What you need to do | Repeat all of the data exactly. Leave nothing out.

Source material |
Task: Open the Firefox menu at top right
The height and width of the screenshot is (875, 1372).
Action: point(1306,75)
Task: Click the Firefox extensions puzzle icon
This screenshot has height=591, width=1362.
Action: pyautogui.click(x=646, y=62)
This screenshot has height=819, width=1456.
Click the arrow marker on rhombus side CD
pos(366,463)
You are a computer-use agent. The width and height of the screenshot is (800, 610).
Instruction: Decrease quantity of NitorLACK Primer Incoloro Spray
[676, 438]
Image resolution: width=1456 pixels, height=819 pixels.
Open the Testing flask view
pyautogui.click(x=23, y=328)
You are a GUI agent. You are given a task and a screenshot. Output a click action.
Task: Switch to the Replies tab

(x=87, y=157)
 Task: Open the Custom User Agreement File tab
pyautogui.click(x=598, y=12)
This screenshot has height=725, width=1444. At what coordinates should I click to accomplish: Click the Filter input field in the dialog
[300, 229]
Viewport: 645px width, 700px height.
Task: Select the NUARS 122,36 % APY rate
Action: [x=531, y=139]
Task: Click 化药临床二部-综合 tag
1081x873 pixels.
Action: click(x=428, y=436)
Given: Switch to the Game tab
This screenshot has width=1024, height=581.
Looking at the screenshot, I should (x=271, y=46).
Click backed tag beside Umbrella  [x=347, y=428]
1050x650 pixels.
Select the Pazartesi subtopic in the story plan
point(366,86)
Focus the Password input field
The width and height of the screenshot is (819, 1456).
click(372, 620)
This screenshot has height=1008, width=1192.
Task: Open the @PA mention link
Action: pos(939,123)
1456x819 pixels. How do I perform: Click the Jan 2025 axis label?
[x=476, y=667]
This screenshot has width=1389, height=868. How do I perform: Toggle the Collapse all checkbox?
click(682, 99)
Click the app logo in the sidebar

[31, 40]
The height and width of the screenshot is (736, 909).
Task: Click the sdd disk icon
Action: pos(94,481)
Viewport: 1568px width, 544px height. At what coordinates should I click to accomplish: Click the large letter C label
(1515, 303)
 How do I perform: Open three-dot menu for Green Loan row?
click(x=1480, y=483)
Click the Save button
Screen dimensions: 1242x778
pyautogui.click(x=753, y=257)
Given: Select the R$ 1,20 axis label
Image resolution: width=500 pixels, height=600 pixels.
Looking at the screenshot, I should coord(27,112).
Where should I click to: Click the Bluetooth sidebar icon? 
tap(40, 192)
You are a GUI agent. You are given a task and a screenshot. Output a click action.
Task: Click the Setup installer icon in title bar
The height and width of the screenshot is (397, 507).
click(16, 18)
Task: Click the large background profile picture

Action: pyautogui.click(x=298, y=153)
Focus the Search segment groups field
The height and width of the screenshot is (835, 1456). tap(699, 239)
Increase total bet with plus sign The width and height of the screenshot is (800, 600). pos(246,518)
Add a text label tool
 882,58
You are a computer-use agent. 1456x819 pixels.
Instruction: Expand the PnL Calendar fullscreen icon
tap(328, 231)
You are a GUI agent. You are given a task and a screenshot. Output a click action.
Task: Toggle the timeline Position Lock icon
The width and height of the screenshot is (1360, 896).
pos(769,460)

Result for this exercise |
Task: Open the Firefox menu at top right
The height and width of the screenshot is (875, 1372).
Action: point(1306,75)
Task: Click the Firefox extensions puzzle icon
This screenshot has height=591, width=1362.
Action: pyautogui.click(x=646, y=62)
This screenshot has height=819, width=1456.
Click the arrow marker on rhombus side CD
pos(366,463)
You are a computer-use agent. The width and height of the screenshot is (800, 610).
Instruction: Decrease quantity of NitorLACK Primer Incoloro Spray
[676, 438]
Image resolution: width=1456 pixels, height=819 pixels.
Open the Testing flask view
pyautogui.click(x=23, y=328)
You are a GUI agent. You are given a task and a screenshot. Output a click action.
Task: Switch to the Replies tab

(x=87, y=157)
 Task: Open the Custom User Agreement File tab
pyautogui.click(x=598, y=12)
This screenshot has height=725, width=1444. At what coordinates should I click to accomplish: Click the Filter input field in the dialog
[300, 229]
Viewport: 645px width, 700px height.
Task: Select the NUARS 122,36 % APY rate
Action: [x=531, y=139]
Task: Click 化药临床二部-综合 tag
1081x873 pixels.
Action: click(x=428, y=436)
Given: Switch to the Game tab
This screenshot has width=1024, height=581.
Looking at the screenshot, I should (x=271, y=46).
Click backed tag beside Umbrella  [x=347, y=428]
1050x650 pixels.
Select the Pazartesi subtopic in the story plan
point(366,86)
Focus the Password input field
The width and height of the screenshot is (819, 1456).
click(372, 620)
This screenshot has height=1008, width=1192.
Task: Open the @PA mention link
Action: pos(939,123)
1456x819 pixels. How do I perform: Click the Jan 2025 axis label?
[x=476, y=667]
This screenshot has width=1389, height=868. How do I perform: Toggle the Collapse all checkbox?
click(682, 99)
Click the app logo in the sidebar

[31, 40]
The height and width of the screenshot is (736, 909).
Task: Click the sdd disk icon
Action: pos(94,481)
Viewport: 1568px width, 544px height. At what coordinates should I click to accomplish: Click the large letter C label
(1515, 303)
 How do I perform: Open three-dot menu for Green Loan row?
click(x=1480, y=483)
Click the Save button
Screen dimensions: 1242x778
pyautogui.click(x=753, y=257)
Given: Select the R$ 1,20 axis label
Image resolution: width=500 pixels, height=600 pixels.
Looking at the screenshot, I should coord(27,112).
Where should I click to: Click the Bluetooth sidebar icon? 
tap(40, 192)
You are a GUI agent. You are given a task and a screenshot. Output a click action.
Task: Click the Setup installer icon in title bar
The height and width of the screenshot is (397, 507).
click(16, 18)
Task: Click the large background profile picture

Action: pyautogui.click(x=298, y=153)
Focus the Search segment groups field
The height and width of the screenshot is (835, 1456). tap(699, 239)
Increase total bet with plus sign The width and height of the screenshot is (800, 600). pos(246,518)
Add a text label tool
 882,58
You are a computer-use agent. 1456x819 pixels.
Instruction: Expand the PnL Calendar fullscreen icon
tap(328, 231)
You are a GUI agent. You are given a task and a screenshot. Output a click action.
Task: Toggle the timeline Position Lock icon
The width and height of the screenshot is (1360, 896).
pos(769,460)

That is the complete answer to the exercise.